Use Functional Barriers When Needed
Co-extruded structures can place PCR in a core layer shielded by virgin skins. Barriers limit migration and help meet sensory targets.
Match PCR Level To The Use
Running 100% PCR can be possible in some bottle-to-bottle lines. In other cases, a blend hits performance targets with better line stability.
Control Acetaldehyde, Yellowness, And Haze
For beverage bottles, manage AA and color with process tuning and solid-state polymerisation where applicable. For thermoformed trays, aim for clarity and impact balance.
Plan For Print And Labels
Ink sets and adhesives should suit recycling again later. Sleeves that float or release on wash keep the next loop cleaner.
Quality Checks Buyers Should Request
- Documented NOL or EU authorisation matching the intended use.
- Challenge test report with surrogate list, removal rates, and lab data.
- Migration modeling tied to food type and time/temperature.
- Certificates of analysis for IV, AA, metals, residuals, color.
- Traceability pack showing batch records and audits.
Common Myths—And The Reality
“All recycled resin is the same.”
Not true. Feedstock, process design, and controls change the outcome. Two pellets with the same label can behave very differently on a line and in contact with food.
“A logo makes it food-safe.”
There’s no universal logo that grants clearance. Buyers need the process approval and the test data behind it.
“If it’s safe for cold, it’s safe for hot.”
Heat and time raise migration.
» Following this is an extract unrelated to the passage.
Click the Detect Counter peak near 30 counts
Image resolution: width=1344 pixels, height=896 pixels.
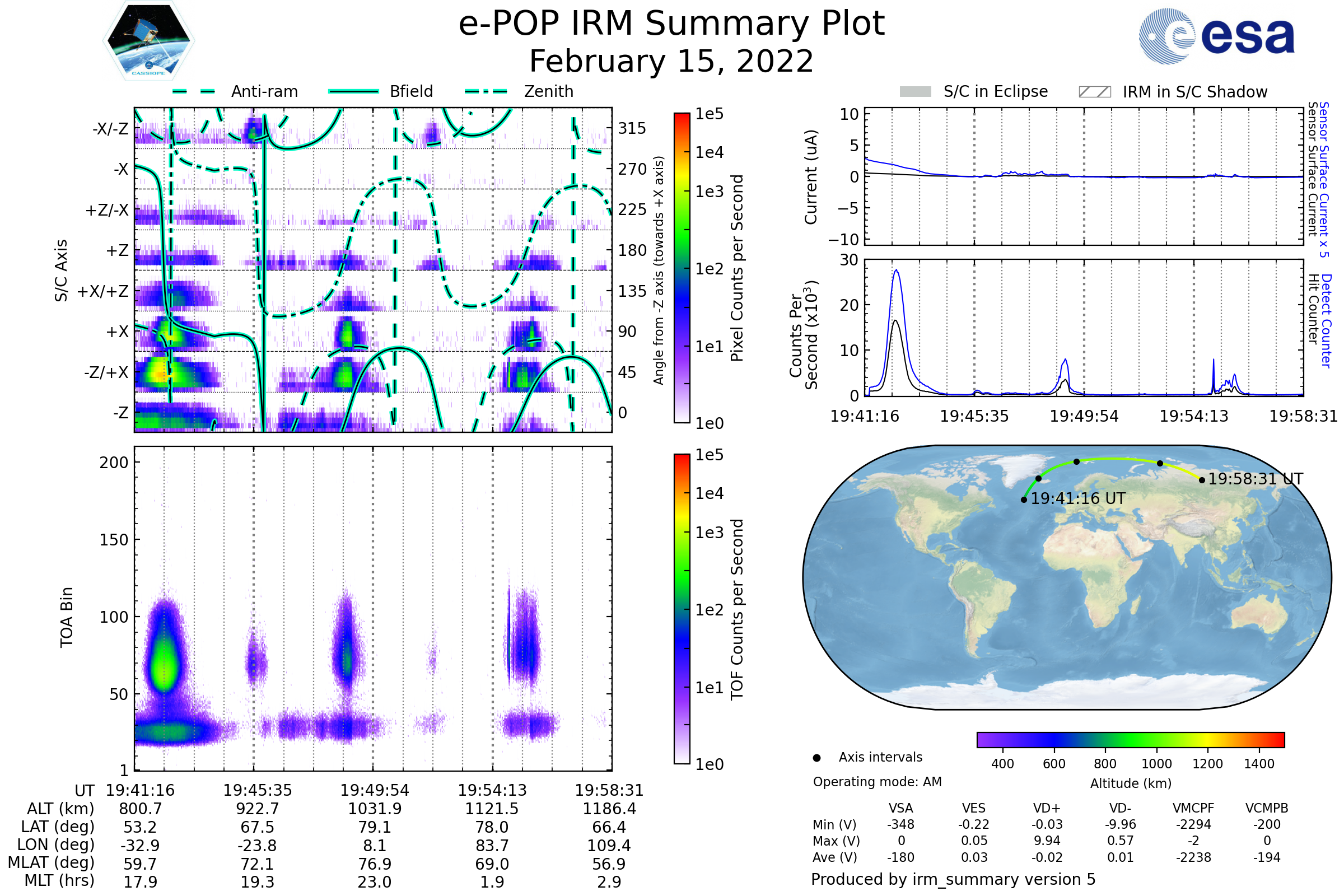coord(896,270)

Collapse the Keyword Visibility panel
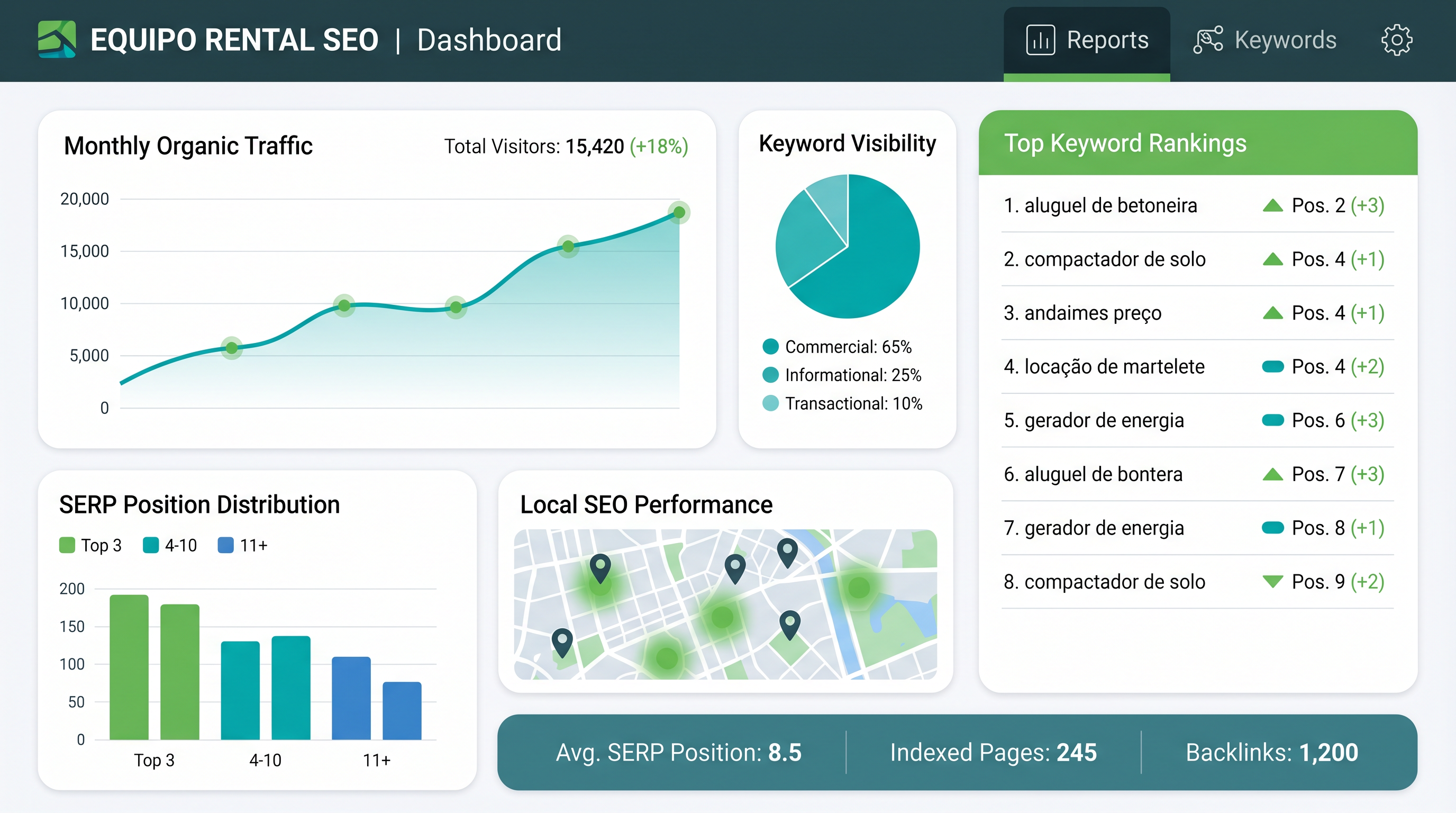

Clearances and testing must match the intended pack and shelf life.
Step-By-Step: Bringing PCR Into A Food Pack
- Define the use: food type, fill mode, storage time, and temperature.
- Select the polymer: start with PET or PP where robust schemes exist.
- Pick the supplier and process: request the NOL or EU authorisation and the challenge-test package.
- Run pilot tools: verify haze, color, seal strength, and migration on real parts.
- Lock specs: set IV, AA (for PET), color, and residual targets; add audit and monitoring plans.
- Document claims: state PCR %, process approval, and any use limits on spec sheets.
When PCR Isn’t Suited For Direct Contact
Brands still have options. A behind-a-barrier layer lets you add PCR without direct food contact. You can also shift PCR to secondary packs—trays, overwraps, carriers—while keeping direct contact virgin. Both paths still cut virgin resin demand while staying within safety limits.
How Much PCR Content Is Typical?
Ranges vary by application, supplier, and region. Bottles can hit high PCR levels when the line, resin, and closure system support it. Thermoformed trays often run medium to high levels, depending on clarity and impact requirements. Rigid PP tubs may sit lower while the supply base grows and more processes gain clearances.
What Auditors And Retailers Look For
Audits check that the cleared process is the one actually used, that settings match the dossier, and that batch records tie back to inputs. Retailers often add specs on odor, taint, and visual targets. Many also ask for independent migration testing on finished packs.
Answers To The Core Question
Yes—recycled plastic can safely contact food when the process is approved for the stated use, the resin meets spec, and the pack design matches the limits in that approval. US buyers lean on FDA’s guidance and NOL listings; EU buyers follow the requirements set in the recycled plastics regulation with EFSA’s evaluations.
Sources And Further Reading You Can Trust
For the detailed science and compliance steps, review the FDA’s Guidance on recycled plastics in food packaging and the full text of Regulation (EU) 2022/1616. These two links anchor the methods, tests, and approvals covered here.